------ Exercise material ------

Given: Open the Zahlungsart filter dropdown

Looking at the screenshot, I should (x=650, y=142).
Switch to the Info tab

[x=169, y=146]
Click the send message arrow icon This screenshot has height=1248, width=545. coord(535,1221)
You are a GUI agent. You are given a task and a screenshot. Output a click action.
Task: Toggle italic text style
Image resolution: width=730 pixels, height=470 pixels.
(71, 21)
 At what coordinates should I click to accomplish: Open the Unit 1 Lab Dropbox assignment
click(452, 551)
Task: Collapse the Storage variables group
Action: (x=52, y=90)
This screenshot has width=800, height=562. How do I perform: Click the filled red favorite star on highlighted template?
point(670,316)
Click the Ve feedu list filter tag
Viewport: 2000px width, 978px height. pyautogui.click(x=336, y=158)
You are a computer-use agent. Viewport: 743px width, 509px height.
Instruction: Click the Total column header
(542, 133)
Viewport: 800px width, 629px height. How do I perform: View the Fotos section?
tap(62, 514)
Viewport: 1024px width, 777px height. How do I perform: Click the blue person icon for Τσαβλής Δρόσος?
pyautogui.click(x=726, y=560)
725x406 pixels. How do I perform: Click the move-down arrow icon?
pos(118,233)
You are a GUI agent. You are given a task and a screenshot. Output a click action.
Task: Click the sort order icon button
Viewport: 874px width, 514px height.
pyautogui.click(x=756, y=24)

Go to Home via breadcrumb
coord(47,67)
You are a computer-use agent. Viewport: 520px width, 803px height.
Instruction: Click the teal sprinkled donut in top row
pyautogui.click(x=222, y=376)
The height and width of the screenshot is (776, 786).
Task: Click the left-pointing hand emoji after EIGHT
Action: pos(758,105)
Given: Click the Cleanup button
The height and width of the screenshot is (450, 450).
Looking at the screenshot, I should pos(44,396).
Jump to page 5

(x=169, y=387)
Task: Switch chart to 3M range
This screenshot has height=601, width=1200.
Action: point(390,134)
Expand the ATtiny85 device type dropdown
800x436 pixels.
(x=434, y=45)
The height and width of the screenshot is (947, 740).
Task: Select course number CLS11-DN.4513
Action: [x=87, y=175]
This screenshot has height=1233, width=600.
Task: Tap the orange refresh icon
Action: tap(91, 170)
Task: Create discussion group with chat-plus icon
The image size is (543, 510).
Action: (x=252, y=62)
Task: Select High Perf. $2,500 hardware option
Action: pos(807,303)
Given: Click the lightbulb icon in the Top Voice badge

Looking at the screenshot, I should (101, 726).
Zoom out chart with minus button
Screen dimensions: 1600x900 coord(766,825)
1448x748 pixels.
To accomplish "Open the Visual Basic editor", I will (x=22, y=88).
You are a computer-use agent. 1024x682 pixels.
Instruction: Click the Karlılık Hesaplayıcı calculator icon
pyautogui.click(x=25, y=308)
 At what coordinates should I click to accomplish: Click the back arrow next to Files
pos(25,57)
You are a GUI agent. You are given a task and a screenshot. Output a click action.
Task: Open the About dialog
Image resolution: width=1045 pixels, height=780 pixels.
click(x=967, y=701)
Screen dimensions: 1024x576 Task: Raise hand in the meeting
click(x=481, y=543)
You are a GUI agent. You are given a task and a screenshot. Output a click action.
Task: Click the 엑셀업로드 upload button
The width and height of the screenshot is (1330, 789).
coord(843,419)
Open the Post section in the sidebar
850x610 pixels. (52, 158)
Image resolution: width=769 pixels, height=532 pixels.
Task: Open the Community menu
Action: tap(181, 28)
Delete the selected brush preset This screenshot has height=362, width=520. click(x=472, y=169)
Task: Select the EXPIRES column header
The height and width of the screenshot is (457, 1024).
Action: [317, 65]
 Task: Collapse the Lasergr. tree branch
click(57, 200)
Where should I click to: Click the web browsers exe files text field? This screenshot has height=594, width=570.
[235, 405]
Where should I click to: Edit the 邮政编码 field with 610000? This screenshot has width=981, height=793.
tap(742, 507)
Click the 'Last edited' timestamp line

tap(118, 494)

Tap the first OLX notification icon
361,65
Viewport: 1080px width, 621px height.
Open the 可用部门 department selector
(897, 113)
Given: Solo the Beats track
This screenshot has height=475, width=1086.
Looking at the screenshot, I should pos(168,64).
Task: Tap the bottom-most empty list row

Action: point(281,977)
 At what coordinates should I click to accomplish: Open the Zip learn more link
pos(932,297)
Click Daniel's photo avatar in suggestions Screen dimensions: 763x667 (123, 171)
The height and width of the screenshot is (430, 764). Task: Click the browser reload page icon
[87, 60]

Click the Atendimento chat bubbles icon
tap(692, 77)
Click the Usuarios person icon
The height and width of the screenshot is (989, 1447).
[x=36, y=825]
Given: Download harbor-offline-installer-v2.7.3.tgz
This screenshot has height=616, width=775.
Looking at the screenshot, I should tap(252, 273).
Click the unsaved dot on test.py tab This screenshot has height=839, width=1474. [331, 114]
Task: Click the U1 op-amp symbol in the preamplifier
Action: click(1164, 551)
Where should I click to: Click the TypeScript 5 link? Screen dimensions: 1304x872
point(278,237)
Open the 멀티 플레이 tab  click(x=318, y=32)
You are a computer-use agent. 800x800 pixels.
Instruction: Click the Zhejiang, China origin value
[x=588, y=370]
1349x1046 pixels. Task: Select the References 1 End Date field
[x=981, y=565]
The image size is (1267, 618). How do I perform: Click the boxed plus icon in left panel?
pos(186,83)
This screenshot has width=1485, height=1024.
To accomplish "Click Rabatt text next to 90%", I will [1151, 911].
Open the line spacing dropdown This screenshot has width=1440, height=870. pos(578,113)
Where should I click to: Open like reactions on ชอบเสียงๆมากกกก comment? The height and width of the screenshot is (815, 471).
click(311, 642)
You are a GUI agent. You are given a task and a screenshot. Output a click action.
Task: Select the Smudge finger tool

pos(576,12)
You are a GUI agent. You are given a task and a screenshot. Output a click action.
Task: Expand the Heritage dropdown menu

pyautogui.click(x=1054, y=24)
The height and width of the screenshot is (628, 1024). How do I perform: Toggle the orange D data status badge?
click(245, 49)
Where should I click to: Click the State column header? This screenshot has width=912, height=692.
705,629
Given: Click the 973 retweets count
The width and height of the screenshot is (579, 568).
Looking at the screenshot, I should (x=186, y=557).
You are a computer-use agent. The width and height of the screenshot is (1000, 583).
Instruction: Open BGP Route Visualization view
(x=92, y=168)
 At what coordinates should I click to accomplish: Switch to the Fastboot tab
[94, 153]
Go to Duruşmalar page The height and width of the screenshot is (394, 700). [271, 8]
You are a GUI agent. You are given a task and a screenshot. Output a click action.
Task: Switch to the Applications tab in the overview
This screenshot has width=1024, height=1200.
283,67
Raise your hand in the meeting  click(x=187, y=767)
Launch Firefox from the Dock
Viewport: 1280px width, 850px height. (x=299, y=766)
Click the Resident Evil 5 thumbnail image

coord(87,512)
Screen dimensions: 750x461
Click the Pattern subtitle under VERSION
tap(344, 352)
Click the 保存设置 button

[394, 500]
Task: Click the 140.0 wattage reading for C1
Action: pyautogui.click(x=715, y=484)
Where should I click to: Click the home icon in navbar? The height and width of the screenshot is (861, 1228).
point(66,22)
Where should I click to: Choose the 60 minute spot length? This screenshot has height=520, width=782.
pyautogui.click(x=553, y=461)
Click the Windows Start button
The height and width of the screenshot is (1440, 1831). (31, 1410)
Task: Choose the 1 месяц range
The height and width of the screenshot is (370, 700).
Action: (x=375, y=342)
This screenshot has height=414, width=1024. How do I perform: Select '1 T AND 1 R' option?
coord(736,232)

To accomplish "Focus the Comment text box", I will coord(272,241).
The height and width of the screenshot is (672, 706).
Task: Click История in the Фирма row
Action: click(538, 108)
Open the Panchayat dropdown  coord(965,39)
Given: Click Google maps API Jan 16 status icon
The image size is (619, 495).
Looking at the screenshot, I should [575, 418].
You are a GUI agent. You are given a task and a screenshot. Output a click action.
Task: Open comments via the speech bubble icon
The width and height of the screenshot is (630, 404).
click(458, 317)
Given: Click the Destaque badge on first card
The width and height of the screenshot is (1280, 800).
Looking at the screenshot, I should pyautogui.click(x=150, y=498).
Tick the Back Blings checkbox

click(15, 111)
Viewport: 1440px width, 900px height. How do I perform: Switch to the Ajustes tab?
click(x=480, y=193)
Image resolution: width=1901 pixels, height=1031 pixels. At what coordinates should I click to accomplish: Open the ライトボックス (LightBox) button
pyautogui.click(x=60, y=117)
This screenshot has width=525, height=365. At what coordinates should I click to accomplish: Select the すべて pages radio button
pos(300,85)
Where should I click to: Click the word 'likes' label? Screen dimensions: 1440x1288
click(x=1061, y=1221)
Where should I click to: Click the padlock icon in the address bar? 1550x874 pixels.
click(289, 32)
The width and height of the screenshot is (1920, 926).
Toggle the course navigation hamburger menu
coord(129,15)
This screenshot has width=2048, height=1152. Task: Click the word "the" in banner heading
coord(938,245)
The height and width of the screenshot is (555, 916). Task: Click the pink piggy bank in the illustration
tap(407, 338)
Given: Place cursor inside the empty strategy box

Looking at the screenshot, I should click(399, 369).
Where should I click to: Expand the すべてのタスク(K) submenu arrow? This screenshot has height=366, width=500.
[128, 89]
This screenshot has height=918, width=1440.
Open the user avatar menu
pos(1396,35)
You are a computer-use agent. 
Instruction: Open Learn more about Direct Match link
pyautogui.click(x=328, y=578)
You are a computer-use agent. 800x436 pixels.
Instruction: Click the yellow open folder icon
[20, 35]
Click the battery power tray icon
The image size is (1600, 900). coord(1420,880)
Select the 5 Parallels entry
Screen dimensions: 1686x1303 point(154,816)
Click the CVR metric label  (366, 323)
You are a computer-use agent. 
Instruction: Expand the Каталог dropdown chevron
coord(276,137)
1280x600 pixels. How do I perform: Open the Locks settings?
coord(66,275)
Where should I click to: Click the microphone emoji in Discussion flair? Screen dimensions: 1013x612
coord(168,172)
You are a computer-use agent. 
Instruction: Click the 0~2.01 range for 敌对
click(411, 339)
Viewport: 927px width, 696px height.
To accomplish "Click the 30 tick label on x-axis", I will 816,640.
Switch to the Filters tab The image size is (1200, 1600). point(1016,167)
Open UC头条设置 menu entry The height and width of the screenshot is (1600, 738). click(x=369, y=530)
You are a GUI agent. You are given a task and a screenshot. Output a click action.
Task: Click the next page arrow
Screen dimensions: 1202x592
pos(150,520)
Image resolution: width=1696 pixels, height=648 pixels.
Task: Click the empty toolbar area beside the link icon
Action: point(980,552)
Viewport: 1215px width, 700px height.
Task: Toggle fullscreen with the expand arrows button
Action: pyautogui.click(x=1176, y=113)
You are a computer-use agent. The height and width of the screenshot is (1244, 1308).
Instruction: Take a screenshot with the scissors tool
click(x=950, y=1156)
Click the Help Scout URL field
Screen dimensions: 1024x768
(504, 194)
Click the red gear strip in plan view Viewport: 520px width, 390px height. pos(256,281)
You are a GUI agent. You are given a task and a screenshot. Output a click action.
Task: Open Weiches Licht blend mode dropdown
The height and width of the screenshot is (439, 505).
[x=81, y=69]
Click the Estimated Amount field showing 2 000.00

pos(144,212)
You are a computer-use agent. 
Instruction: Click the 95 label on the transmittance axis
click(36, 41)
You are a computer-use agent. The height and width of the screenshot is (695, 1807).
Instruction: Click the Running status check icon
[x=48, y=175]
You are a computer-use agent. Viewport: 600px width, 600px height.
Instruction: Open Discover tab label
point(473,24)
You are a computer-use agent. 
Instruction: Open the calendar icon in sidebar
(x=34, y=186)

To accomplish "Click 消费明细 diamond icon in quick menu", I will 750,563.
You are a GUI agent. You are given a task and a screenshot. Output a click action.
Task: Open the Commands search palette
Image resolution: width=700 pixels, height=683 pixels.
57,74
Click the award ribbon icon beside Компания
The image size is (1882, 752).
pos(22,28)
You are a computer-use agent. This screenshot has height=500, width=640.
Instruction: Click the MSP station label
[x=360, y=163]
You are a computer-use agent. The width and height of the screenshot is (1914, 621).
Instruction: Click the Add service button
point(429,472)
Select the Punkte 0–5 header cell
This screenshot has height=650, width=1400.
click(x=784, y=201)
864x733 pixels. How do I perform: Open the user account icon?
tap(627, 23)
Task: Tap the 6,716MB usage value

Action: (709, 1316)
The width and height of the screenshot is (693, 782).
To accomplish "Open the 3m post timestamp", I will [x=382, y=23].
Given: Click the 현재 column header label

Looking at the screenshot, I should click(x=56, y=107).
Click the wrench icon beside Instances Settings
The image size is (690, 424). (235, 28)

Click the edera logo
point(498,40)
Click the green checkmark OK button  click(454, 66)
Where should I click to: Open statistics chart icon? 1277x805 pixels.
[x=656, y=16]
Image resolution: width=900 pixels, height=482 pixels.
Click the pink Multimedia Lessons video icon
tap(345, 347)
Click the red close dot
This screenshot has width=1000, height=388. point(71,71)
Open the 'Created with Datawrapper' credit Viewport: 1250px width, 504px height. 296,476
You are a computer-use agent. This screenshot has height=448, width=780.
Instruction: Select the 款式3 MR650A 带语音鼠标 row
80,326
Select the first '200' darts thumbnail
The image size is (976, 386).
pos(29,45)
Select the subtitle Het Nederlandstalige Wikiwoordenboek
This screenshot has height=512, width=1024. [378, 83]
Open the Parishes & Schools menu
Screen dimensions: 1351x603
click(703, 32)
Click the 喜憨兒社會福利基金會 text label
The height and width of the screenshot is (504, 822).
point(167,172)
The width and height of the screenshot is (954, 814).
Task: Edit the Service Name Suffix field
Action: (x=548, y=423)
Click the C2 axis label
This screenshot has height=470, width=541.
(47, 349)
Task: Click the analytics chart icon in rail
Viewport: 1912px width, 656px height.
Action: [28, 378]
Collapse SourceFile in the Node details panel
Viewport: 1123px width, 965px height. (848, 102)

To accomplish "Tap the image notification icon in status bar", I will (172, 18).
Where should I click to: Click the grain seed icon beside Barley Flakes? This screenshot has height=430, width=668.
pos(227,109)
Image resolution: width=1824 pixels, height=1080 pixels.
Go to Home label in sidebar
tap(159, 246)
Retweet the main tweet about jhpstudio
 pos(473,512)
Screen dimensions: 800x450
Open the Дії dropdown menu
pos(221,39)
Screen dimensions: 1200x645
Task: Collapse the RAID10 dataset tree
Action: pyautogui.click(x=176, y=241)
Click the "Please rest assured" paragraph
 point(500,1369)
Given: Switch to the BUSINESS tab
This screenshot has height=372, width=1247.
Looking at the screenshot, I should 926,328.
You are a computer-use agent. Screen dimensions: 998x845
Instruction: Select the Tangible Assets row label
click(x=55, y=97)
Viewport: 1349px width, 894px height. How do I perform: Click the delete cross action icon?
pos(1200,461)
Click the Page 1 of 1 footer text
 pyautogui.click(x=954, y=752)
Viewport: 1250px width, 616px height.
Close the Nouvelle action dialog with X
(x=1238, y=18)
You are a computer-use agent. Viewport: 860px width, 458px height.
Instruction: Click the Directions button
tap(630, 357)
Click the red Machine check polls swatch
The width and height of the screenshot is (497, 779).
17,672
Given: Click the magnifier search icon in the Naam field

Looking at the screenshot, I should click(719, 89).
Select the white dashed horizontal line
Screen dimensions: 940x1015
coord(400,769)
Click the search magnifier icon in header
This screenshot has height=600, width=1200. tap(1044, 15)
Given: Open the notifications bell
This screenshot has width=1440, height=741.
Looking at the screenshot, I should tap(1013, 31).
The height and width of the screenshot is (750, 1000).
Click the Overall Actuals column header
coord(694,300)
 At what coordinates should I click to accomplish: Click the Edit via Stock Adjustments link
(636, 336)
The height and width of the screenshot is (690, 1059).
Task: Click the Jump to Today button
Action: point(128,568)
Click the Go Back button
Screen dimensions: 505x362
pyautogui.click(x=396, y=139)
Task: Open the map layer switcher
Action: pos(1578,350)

------

_Exercise brief_: Repeat only what lies between the first line of the data and the line containing "Task: Toggle italic text style", both of those lines included, exactly as it stands.

_Written answer_:
Given: Open the Zahlungsart filter dropdown

Looking at the screenshot, I should (x=650, y=142).
Switch to the Info tab

[x=169, y=146]
Click the send message arrow icon This screenshot has height=1248, width=545. coord(535,1221)
You are a GUI agent. You are given a task and a screenshot. Output a click action.
Task: Toggle italic text style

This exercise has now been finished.